ORLANDO – Alemtuzumab is far more effective than is high-dose interferon beta-1a in treating patients with highly active relapsing-remitting multiple sclerosis despite prior therapy, according to a new subgroup analysis of the CARE-MS II trial.
Twenty-four percent of alemtuzumab-treated patients in the subgroup with highly-active disease at baseline remained entirely free of demonstrable MS disease activity – both clinically and by MRI – throughout the 2-year randomized trial. In contrast, none of the patients on subcutaneous interferon beta-1a (Rebif) achieved that high standard, Dr. Stephen Krieger reported at the fifth Cooperative Meeting of the Consortium of Multiple Sclerosis Centers and the Americas Committee for Treatment and Research in Multiple Sclerosis.
Dr. Stephen Krieger
"That’s an unusual result to see in any of our trials and in any subgroups: zero percent of patients achieving an efficacy goal with one of our approved and highly efficacious agents. I think this demonstrates the high disease activity of these patients, the efficacy gradient between alemtuzumab and interferon, and it also highlights the unmet need for patients with highly-active disease," said Dr. Krieger of Mount Sinai Medical Center, New York.

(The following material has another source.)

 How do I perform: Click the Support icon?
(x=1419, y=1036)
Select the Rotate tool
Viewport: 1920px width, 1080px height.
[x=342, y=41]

The CARE-MS II subanalysis also strongly suggests alemtuzumab may provide an important new treatment option for this group of severely affected patients, he added.

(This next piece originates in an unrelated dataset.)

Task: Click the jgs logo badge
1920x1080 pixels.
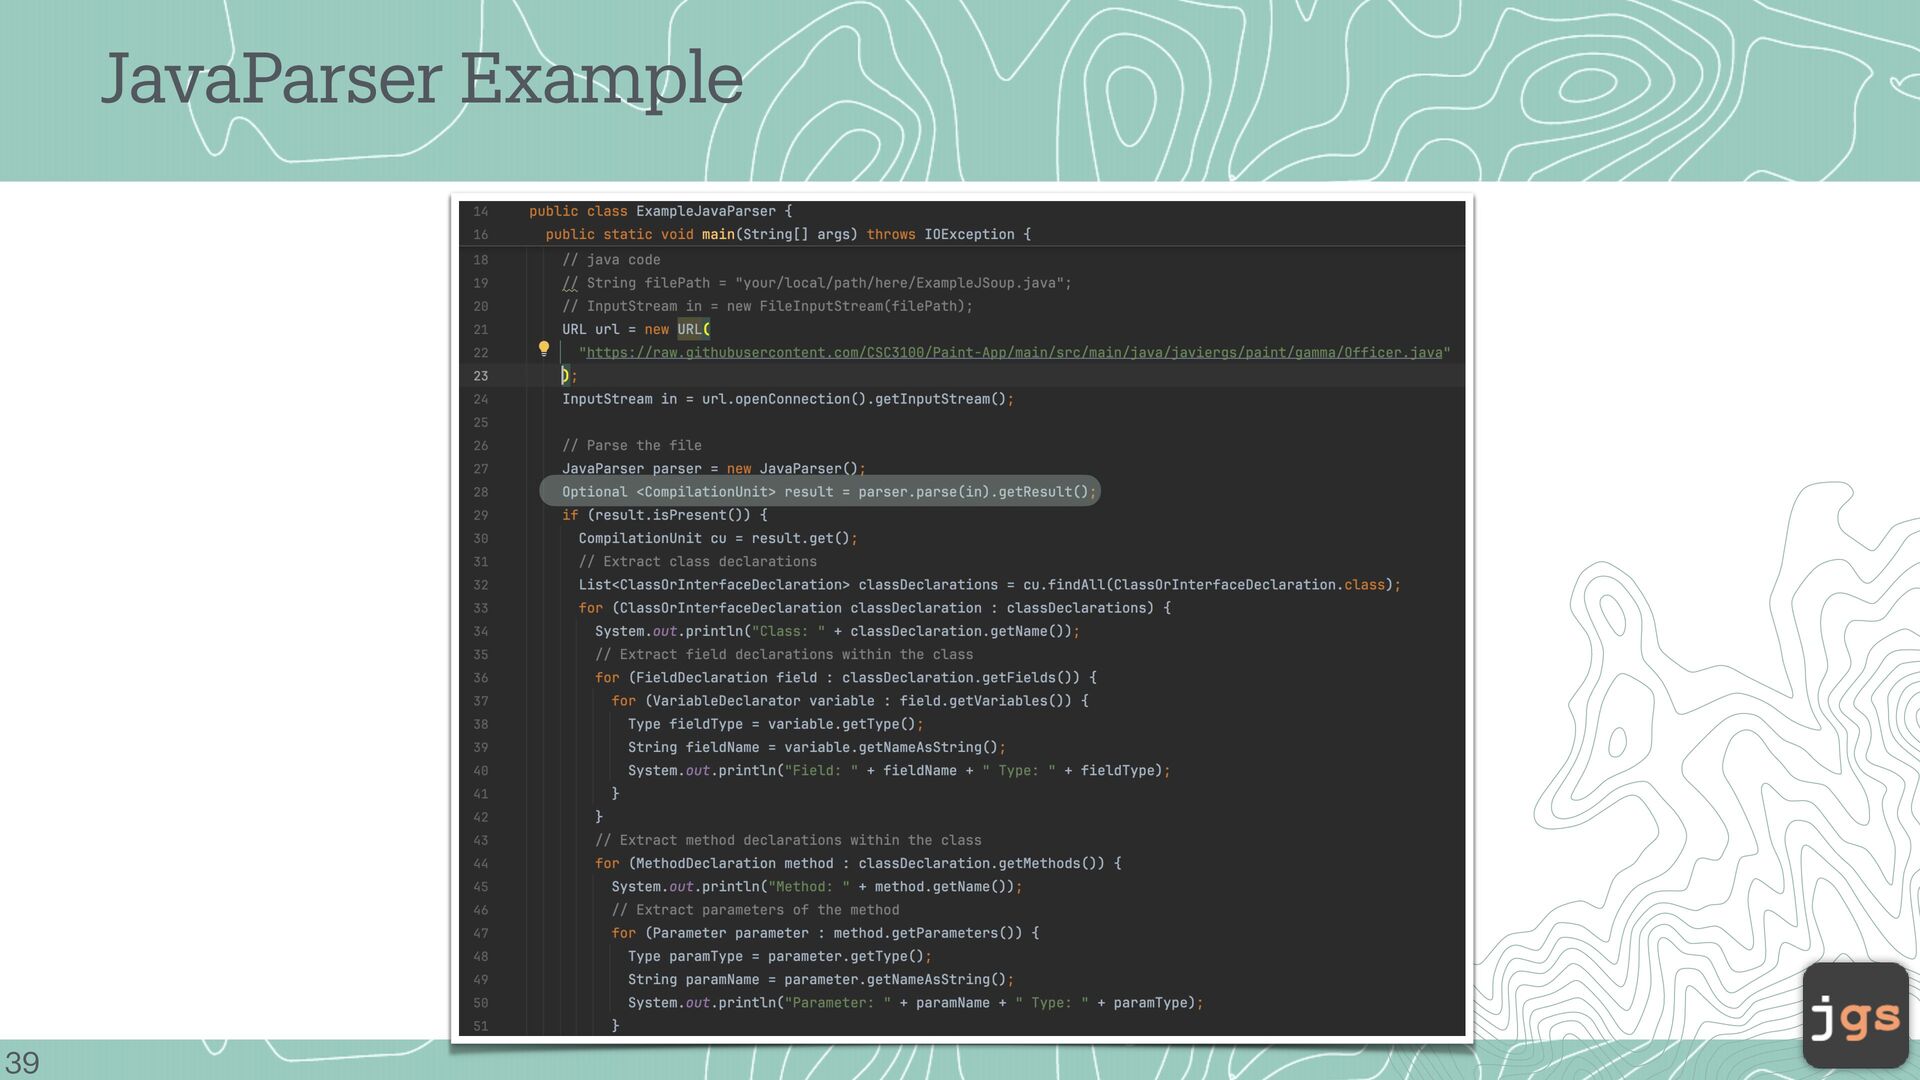Action: pos(1855,1016)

Alemtuzumab is a humanized monoclonal antibody to CD52, a protein present on the surface of mature lymphocytes but not on the stem cells from which they originate. Alemtuzumab is approved as Campath for treatment of B-cell chronic lymphocytic leukemia. Genzyme has applied to the Food and Drug Administration and European regulators for a new indication under the trade name Lemtrada for treatment of MS.
CARE-MS II (Comparison of Alemtuzumab and Rebif Efficacy in Multiple Sclerosis) was a 2-year, rater-blinded, multicenter, international, phase III clinical trial in which 667 patients with relapsing-remitting MS who had experienced two or more relapses despite treatment during the 2 years immediately prior to enrollment. Participants were randomized 2:1 to alemtuzumab or interferon beta-1a. Alemtuzumab at 12 mg was administered intravenously on 5 consecutive days at the start of the study and again on 3 consecutive days at the 1-year mark, for a total of just 8 doses in 2 years. In contrast, subcutaneous interferon beta-1a at 44 mcg was given three times weekly throughout the study.
The overall results, now published (Lancet 2012;380:1829-39), showed the alemtuzumab group had reductions of 49% in the risk of relapse and 42% in the risk of sustained accumulation of disability, compared with the interferon group.
Dr. Krieger presented a new analysis restricted to the 145 CARE-MS II participants with the most highly active disease as defined by two or more relapses in the year prior to randomization as well as the presence of at least one gadolinium-enhancing lesion on baseline MRI.
"Basically, we’re taking the most active patients from the trial of the more active patients who had already experienced disease activity despite prior therapy," the neurologist explained.
The annualized relapse rate in these patients with highly active disease was 0.33 events with alemtuzumab and .65 events with interferon, for a 51% reduction in favor of the investigational agent. Sixty-four percent of the alemtuzumab group and 36% on interferon remained relapse free during the 2-year study.
Freedom from clinical disease activity was defined as being relapse free as well as free of sustained accumulation of disability, meaning an absence of at least a 1-point increase over baseline on the Expanded Disability Status Scale lasting for at least 6 months. Clinical disease activity–free status for the full 2 years of follow-up was attained by 61% of the alemtuzumab group, compared with 33% of patients on interferon. The adjusted odds ratio was 3.18, meaning patients with highly active disease were more than three times more likely to remain free of clinical disease activity throughout the study if they were on alemtuzumab rather than interferon.
Turning to the serial MRI results, Dr. Krieger noted that 40% of the alemtuzumab group remained free of disease activity by MRI, meaning no new gadolinium-enhancing lesions and no new or enlarging T2 lesions. Only 7.5% of patients with highly active disease assigned to interferon therapy remained free of MRI evidence of disease activity during the 2-year study. Patients on alemtuzumab were an adjusted ninefold more likely to be free of MRI activity than were those on interferon.
The post hoc composite endpoint of freedom from demonstrable MS disease activity required 2 years of freedom from relapse, freedom from MRI activity, and freedom from sustained accumulation of disability. This was the outcome achieved by 24% of patients on alemtuzumab and 0% of those on interferon.